The adenosine triphosphatase-inhibitor content of bovine heart submitochondrial particles. Influence of the inhibitor on adenosine triphosphate-dependent reactions

Abstract

1. The activity of the ATPase (adenosine triphosphatase) of phosphorylating particles prepared by sonication of bovine heart mitochondria in the presence of MgCl2 and ATP is influenced by the isolation method for the mitochondria used in the preparation of particles. Type-I particles, made from mitochondria isolated in a medium lacking succinate, have a lower ATPase activity than to Type-II particles, which are prepared from mitochondria isolated in a medium containing succinate. 2. Centrifugation under appropriate energized conditions increases the ATPase activity of Type-I particles almost to that of the Type-II particles. The ATPase activity of Type-II particles was only slightly stimulated by this procedure.

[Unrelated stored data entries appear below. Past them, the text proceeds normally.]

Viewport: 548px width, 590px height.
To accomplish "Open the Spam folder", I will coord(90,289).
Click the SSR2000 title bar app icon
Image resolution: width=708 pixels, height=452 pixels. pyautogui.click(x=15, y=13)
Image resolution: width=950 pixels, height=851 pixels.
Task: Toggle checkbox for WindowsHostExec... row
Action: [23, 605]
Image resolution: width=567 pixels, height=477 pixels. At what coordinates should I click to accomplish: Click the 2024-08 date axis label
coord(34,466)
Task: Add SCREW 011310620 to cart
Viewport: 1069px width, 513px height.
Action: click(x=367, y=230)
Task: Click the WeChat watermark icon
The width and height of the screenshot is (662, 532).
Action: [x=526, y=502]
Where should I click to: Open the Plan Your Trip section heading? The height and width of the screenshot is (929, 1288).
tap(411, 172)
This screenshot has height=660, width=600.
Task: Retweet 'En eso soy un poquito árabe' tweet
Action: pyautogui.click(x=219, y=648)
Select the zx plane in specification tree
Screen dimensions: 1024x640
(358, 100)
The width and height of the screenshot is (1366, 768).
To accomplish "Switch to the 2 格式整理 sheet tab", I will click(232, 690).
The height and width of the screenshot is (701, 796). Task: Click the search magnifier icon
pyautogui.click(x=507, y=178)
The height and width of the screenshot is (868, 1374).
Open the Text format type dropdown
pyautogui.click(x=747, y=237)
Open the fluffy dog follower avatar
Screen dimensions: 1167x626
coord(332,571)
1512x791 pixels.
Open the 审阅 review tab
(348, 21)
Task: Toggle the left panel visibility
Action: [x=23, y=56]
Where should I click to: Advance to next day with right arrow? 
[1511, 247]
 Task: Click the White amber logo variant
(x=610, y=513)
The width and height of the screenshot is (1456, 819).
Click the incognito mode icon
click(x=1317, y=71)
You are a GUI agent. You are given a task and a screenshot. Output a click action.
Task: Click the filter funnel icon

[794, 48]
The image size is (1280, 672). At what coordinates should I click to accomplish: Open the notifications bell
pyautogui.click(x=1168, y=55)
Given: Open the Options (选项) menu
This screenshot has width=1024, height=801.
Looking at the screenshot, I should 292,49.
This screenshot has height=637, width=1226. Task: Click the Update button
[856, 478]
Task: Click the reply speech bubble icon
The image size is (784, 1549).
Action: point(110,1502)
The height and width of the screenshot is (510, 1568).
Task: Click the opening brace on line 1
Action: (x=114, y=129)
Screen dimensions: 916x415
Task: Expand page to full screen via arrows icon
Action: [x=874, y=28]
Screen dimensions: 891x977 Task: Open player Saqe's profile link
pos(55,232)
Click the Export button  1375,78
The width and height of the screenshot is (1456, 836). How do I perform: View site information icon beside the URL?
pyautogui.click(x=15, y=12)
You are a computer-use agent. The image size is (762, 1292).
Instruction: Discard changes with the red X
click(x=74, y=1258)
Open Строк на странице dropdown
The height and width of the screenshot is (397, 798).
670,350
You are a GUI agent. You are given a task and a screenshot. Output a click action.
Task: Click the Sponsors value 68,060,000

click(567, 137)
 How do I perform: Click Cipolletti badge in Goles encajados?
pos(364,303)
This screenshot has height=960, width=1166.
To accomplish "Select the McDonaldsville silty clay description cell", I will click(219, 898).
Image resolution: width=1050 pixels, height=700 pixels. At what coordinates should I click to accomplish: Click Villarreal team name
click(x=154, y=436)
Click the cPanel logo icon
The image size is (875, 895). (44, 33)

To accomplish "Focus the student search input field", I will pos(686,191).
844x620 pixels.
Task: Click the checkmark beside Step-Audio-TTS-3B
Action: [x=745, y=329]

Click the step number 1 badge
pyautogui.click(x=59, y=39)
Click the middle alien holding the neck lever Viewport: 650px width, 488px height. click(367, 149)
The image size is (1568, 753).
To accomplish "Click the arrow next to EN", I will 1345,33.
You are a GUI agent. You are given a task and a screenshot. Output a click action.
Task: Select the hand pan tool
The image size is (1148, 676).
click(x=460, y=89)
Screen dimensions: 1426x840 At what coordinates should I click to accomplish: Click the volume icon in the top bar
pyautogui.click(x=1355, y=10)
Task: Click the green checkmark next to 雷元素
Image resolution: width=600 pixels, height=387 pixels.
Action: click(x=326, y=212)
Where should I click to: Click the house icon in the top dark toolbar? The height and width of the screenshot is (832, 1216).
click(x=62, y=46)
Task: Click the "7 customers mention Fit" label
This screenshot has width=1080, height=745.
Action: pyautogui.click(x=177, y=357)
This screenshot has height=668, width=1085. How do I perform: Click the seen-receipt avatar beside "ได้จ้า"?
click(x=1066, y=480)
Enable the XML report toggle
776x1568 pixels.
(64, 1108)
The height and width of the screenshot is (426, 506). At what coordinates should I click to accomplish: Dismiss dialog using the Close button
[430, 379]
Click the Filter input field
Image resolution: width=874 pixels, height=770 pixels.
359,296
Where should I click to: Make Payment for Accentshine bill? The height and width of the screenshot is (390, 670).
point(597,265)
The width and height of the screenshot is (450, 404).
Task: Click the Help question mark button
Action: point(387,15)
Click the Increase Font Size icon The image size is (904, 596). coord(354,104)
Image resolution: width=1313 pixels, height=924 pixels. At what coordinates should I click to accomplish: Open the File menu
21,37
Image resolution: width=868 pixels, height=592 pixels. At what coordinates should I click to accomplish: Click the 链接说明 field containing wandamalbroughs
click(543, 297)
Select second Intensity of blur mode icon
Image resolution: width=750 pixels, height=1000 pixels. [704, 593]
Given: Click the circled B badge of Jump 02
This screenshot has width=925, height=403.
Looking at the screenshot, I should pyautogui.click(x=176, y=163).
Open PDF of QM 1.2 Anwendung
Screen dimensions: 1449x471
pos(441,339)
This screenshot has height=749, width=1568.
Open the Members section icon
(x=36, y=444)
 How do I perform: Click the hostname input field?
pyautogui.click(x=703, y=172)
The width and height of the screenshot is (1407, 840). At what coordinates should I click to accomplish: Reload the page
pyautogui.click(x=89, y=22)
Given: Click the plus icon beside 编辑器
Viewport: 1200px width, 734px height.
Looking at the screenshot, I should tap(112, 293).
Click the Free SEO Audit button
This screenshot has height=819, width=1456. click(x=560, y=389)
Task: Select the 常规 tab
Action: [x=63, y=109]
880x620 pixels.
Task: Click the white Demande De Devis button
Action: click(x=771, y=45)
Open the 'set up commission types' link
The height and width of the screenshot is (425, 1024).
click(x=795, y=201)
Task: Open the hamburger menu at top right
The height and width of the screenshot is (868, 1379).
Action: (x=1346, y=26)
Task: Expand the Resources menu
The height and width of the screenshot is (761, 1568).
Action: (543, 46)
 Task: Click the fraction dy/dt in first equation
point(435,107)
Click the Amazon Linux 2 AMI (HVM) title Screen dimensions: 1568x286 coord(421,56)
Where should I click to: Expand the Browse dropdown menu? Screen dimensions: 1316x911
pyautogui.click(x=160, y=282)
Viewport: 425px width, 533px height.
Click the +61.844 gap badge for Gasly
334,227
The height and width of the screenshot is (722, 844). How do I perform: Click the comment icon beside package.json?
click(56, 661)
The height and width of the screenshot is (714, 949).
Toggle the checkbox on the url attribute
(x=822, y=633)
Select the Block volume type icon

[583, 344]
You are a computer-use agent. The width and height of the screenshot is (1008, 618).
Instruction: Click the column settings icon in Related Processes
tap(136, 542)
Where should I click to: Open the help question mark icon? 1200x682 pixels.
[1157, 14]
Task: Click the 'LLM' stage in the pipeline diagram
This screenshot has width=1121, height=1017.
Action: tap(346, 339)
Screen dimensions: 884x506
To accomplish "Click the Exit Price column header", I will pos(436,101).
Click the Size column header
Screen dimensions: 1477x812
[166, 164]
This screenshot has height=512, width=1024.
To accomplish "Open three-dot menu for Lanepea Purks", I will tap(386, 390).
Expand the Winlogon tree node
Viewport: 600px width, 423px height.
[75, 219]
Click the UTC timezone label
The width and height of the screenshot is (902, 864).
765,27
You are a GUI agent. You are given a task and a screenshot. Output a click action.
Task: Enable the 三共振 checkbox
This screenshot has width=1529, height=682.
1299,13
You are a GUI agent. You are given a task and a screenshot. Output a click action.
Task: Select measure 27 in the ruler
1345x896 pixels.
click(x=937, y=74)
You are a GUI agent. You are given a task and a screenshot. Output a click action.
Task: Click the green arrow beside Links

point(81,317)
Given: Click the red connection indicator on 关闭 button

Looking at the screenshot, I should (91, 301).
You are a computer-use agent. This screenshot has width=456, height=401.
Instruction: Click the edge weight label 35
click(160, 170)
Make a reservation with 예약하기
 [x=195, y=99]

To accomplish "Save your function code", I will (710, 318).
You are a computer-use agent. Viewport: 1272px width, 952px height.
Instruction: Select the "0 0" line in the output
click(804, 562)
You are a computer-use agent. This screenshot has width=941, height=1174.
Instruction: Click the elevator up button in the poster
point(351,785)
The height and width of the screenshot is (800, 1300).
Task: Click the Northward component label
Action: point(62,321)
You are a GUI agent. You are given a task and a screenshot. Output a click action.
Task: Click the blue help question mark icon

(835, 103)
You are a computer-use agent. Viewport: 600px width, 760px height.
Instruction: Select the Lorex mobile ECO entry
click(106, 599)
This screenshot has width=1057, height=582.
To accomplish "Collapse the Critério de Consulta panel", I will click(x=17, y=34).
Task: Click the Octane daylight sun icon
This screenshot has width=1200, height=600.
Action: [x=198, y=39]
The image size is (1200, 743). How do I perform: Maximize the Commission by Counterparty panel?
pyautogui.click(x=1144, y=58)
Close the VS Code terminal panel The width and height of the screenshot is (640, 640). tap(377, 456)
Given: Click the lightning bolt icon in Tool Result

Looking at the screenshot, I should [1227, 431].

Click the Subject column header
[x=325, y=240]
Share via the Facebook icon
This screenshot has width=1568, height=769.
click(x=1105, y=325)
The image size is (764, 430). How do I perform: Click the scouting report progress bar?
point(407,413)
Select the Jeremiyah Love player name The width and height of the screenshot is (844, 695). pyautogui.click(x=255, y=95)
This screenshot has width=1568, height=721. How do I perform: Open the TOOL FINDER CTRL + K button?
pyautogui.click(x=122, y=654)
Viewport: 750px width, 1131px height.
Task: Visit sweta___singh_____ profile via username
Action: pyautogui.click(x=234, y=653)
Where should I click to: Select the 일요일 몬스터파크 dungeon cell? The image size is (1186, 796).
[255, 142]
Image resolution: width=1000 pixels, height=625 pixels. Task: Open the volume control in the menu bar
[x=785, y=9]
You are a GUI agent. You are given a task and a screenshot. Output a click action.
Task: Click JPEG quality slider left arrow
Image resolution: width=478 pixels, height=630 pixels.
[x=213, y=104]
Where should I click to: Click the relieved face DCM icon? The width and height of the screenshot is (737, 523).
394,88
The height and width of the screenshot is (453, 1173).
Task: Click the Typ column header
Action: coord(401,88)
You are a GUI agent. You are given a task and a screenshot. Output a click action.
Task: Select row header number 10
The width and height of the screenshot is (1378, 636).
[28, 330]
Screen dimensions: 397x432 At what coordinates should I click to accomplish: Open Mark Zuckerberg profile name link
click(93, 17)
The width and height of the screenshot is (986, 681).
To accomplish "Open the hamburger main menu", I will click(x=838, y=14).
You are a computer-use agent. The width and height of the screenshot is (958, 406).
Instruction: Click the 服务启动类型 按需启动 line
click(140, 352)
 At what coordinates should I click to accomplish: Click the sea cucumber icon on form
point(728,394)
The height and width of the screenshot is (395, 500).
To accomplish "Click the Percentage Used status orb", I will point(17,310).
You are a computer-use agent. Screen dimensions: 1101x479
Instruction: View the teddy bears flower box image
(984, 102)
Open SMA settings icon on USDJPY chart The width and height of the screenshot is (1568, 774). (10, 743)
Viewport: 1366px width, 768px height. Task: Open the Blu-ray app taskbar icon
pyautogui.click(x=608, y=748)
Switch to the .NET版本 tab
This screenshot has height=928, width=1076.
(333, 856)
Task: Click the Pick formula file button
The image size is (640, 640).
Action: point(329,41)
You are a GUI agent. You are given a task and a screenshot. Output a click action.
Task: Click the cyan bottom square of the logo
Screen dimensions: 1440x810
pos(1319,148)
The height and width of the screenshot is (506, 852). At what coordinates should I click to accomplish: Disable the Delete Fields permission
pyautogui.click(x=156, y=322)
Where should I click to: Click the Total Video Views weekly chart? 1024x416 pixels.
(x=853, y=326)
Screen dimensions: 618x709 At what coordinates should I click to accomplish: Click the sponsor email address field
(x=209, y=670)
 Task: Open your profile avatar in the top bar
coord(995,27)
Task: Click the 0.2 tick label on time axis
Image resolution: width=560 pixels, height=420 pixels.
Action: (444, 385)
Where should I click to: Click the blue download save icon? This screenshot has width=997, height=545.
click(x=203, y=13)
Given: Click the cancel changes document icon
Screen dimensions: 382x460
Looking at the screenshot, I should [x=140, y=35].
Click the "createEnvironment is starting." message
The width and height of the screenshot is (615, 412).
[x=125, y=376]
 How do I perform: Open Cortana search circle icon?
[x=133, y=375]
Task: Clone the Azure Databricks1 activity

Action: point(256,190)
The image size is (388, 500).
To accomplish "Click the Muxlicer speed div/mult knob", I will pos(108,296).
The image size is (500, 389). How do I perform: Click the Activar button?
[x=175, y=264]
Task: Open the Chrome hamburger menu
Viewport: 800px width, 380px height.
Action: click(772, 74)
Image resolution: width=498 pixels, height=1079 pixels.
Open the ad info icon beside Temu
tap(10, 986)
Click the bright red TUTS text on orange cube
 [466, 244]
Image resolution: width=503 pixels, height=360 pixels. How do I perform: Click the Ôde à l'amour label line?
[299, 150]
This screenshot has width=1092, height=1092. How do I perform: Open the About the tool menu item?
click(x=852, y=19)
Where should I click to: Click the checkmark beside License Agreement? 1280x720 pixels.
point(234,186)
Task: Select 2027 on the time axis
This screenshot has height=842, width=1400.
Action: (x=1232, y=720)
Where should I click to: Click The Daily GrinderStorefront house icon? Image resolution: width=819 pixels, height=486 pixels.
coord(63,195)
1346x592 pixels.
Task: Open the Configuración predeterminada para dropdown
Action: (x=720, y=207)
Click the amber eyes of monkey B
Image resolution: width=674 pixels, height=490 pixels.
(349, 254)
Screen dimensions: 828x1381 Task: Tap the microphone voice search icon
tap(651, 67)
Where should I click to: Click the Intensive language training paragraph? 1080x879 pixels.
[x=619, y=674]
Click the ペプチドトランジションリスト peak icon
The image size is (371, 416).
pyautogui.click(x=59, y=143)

These data are interpreted as indicating a higher content of the ATPase-inhibitor protein in the Type-I particles. 3. A comparison was made of the ATP-driven enhancement of 8-anilinonaphthalene-1-sulphonate fluorescence and the exchange of the endogenous tightly bound nucleotides of the ATPase in Type-I and Type-II particles. The effect of exogenous inhibitor protein on both these reactions was also studied. 4. The time-scale on which the inhibitor protein can exchange between ATPase molecules is discussed.